Underlying all of the agency services is the notion of building trust – growing strong relationships with Digital Glue’s own clients, but reinforcing the message so their clients go on and strengthen trust with their own customer base.

For Nikki it’s vital her clients recognise that people no longer buy a product simply for the functionality. People now want to believe in something more, and for customers to do that they have to trust the company they buy from.

“You’re helping your clients to understand more about the relationship between them and their customers. So it’s important to use that messaging to help customers see the whole of the business, not just the product they’re thinking of buying.” – Katie

The power of messaging through learning

A great example of this system in action is the development of a series of Digital Glue webinars launching this month called The Power of Messaging. The three webinars will look at how impactful messaging can attract new, engaged customers through websites and branding.

Katie loves the marketing tool of reaching new clients by offering free learning opportunities in the shape of webinars.

Marketing the marketing

As much as the webinars are a tool to attract new customers, Digital Glue has to find a way to promote the webinars to a wide audience.

They plan to use a combination of:

  • Organic and paid promotions on LinkedIn
  • Posts on Digital Glue’s own profiles
  • Using personal profiles on LinkedIn
  • Email marketing to mailing list database

Before covid-19, the agency would host regular face-to-face events. Post lockdown, this has now moved online to webinar events.

To expand their reach, they looked for new ways to introduce their work to a wider audience by rating guest blogs and appearing as guests on brilliant, industry-specific webinars (like this one!)

Digital Glue Webinar topics

The webinar event starts on 3 September, so you can already listen to the replay. You can register for the next two epic webinars and find the replays on the Digital Glue website.

3 September – How PR can attract new business

This webinar is set to give a broad overview of what PR is and how it can be used in your marketing strategy. There will also be a focus on nailing internal communications as a way to strengthen engagement with a wide audience.

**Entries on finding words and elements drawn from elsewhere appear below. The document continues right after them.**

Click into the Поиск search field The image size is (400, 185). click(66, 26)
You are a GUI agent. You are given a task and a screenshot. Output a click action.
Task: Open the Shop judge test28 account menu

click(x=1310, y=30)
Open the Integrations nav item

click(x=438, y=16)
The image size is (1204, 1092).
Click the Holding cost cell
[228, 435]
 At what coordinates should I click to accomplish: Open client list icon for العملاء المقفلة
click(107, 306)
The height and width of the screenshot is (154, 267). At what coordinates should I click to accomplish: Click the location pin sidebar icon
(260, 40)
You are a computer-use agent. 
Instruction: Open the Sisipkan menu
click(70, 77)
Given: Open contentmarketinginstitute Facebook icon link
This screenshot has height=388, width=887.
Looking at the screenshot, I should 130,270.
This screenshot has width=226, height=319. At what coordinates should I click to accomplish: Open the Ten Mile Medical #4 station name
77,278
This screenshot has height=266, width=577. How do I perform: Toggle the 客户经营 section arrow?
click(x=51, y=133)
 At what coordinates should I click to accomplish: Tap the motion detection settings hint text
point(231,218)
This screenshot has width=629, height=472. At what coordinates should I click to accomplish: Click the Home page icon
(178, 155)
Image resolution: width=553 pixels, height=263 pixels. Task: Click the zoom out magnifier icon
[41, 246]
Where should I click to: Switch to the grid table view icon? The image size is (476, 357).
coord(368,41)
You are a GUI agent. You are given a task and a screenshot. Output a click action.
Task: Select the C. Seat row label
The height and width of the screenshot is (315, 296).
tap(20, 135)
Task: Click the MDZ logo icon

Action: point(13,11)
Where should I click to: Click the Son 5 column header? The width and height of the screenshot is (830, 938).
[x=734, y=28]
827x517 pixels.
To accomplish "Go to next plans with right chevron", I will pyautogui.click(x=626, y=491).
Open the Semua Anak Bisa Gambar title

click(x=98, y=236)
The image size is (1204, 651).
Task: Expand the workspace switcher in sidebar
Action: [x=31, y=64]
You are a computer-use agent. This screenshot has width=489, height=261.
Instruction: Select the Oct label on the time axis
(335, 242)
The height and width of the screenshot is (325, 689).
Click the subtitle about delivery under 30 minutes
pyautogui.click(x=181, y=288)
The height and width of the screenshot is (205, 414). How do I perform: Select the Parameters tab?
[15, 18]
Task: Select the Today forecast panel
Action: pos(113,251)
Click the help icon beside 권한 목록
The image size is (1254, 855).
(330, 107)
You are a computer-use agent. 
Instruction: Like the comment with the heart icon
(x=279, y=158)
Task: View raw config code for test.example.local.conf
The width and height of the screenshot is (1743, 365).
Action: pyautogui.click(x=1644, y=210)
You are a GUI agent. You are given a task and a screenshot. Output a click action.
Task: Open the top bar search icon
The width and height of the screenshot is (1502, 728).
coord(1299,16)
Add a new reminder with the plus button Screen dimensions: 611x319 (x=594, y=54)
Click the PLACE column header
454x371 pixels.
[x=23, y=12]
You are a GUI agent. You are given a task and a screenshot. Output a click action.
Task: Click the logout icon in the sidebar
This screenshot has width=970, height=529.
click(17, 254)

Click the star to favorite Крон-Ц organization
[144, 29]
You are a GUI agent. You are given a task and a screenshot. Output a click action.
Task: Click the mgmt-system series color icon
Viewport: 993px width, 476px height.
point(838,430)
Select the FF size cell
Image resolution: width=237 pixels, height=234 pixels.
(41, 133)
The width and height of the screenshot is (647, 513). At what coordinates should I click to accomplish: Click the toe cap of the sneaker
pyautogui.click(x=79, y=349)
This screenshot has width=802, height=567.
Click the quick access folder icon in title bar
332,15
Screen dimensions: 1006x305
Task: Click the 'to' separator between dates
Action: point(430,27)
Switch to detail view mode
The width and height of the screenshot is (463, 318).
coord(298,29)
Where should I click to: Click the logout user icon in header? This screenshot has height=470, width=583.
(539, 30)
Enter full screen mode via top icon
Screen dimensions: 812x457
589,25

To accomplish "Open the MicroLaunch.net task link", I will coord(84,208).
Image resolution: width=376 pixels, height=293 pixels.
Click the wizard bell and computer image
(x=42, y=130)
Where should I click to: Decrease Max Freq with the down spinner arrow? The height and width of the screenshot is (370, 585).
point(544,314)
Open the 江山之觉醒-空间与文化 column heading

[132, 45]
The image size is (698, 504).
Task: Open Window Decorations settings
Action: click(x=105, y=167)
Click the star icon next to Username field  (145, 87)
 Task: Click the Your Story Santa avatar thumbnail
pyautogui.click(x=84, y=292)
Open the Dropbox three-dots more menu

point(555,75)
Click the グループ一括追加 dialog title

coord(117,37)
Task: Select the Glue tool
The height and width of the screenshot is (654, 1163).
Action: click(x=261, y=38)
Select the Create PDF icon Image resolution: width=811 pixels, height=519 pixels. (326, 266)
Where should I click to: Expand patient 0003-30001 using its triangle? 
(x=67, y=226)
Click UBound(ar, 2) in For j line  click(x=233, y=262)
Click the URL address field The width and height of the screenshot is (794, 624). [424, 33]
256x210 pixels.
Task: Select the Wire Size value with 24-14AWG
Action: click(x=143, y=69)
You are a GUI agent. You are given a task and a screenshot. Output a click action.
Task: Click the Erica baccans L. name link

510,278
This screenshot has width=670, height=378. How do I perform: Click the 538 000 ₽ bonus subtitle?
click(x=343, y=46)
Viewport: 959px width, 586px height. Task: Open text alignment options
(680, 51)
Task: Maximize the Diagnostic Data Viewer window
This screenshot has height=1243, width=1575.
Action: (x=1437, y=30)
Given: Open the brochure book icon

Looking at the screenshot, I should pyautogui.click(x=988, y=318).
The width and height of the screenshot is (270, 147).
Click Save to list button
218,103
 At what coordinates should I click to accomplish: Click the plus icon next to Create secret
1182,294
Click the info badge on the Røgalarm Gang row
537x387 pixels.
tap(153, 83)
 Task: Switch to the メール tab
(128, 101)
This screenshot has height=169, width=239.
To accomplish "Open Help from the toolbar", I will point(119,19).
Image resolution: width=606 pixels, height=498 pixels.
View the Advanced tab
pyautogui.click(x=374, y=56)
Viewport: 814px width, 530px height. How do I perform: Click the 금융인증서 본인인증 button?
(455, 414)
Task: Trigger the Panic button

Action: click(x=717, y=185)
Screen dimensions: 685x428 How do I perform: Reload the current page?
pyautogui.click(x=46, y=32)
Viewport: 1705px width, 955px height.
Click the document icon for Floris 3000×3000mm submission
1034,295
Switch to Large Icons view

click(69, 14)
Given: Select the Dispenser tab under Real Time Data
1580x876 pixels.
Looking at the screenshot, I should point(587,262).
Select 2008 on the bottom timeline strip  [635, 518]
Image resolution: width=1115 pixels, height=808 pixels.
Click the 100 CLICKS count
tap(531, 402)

10 September – How your website can attract new business

This webinar will focus on how to reach your target audience, using SEO, usability and messaging. There will also be tips and ideas on how to capture leads, how to engage with your audience and the act of selling if you have physical products.

17 September – How your brand can attract new business

The last webinar of the series will look at the importance of brand consistency, establishing your brand on social media, and creating video content to support your brand.

How to improve your website’s usability when you’ve built it yourself…

It wouldn’t be the Whin big podcast if we didn’t squeeze some juicy insight out of the experts, and this week’s episode is no different!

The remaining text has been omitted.